* Рабочее задание
Перепишите приведенные ниже данные полностью, строка в строку и без единого изменения. Изображения в ответ не включайте.
___ Предоставленные данные ___
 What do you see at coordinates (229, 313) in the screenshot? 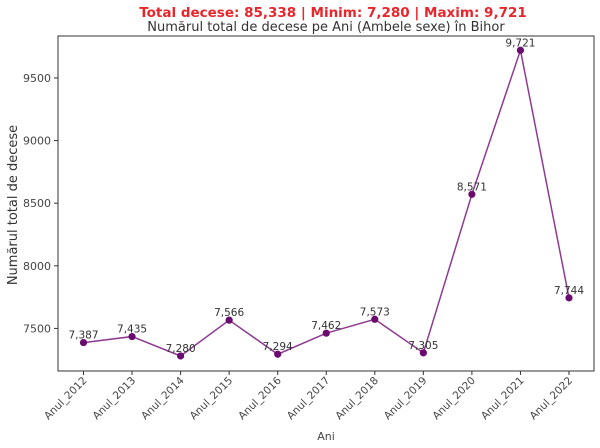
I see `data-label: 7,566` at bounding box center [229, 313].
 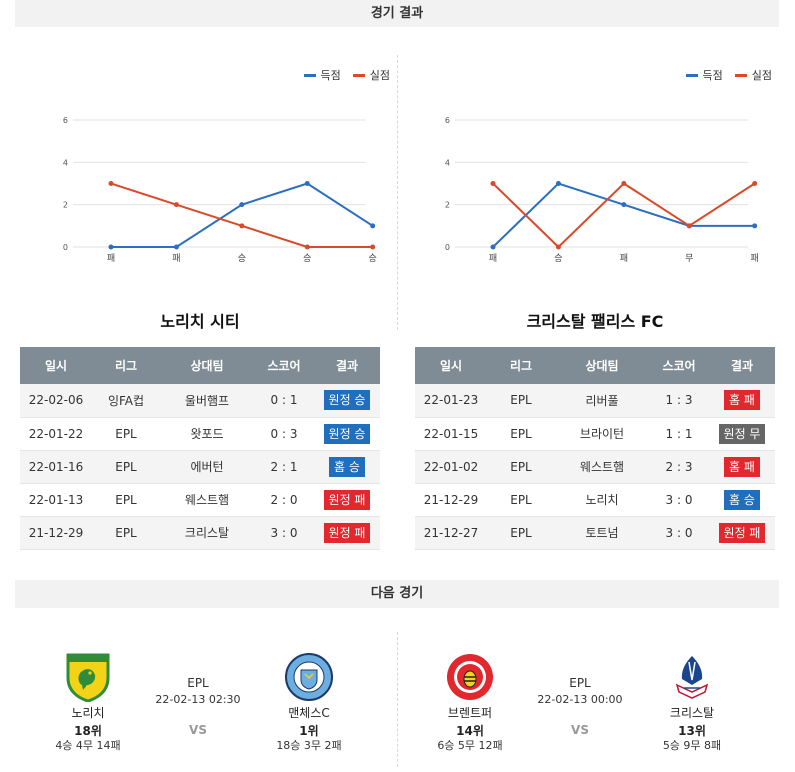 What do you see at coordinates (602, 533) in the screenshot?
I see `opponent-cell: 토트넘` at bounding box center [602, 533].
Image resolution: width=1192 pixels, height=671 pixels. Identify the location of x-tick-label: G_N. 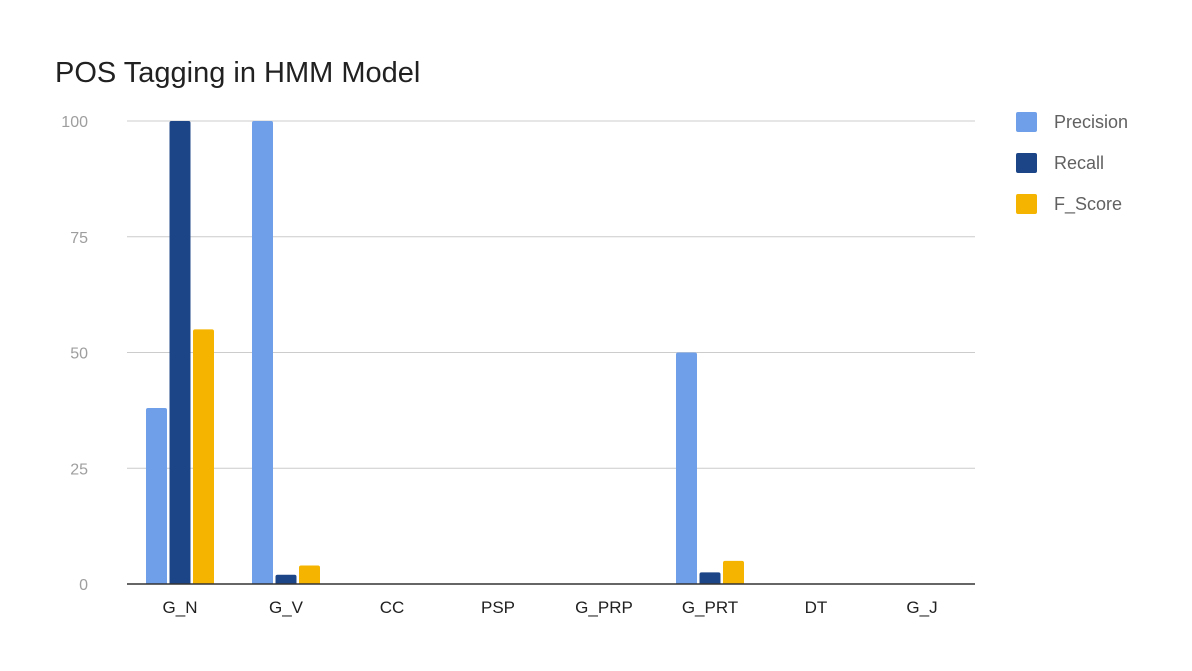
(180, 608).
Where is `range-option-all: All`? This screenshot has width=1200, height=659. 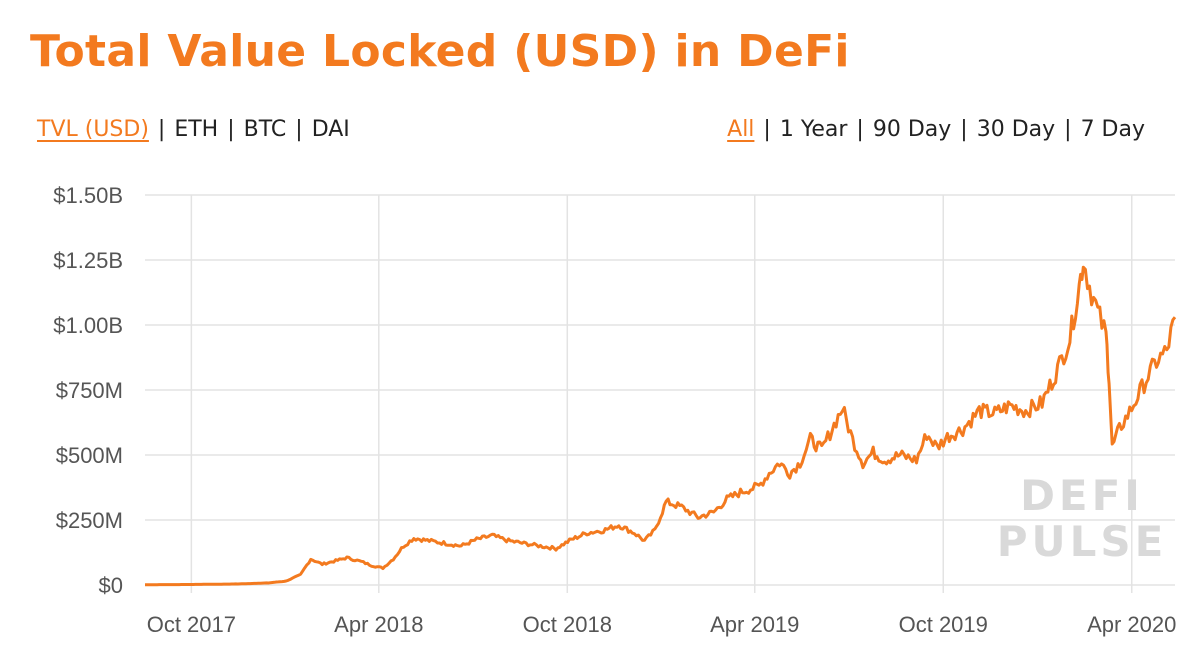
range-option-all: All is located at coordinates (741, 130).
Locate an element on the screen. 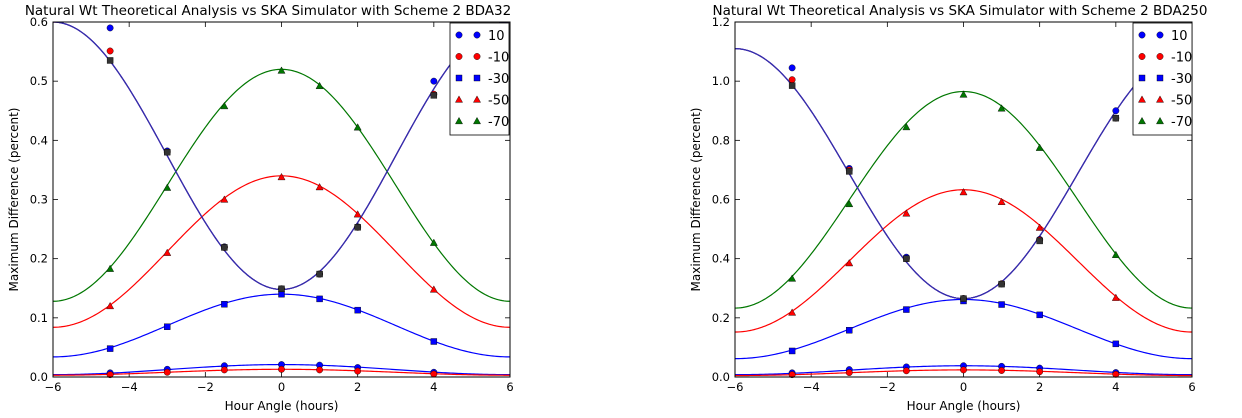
___
* Письменный ответ
 What do you see at coordinates (229, 313) in the screenshot? 
I see `data-label: 7,566` at bounding box center [229, 313].
  What do you see at coordinates (602, 533) in the screenshot?
I see `opponent-cell: 토트넘` at bounding box center [602, 533].
Image resolution: width=1192 pixels, height=671 pixels. Identify the location of x-tick-label: G_N. 
(180, 608).
Where is `range-option-all: All`? This screenshot has width=1200, height=659. 
range-option-all: All is located at coordinates (741, 130).
Locate an element on the screen. 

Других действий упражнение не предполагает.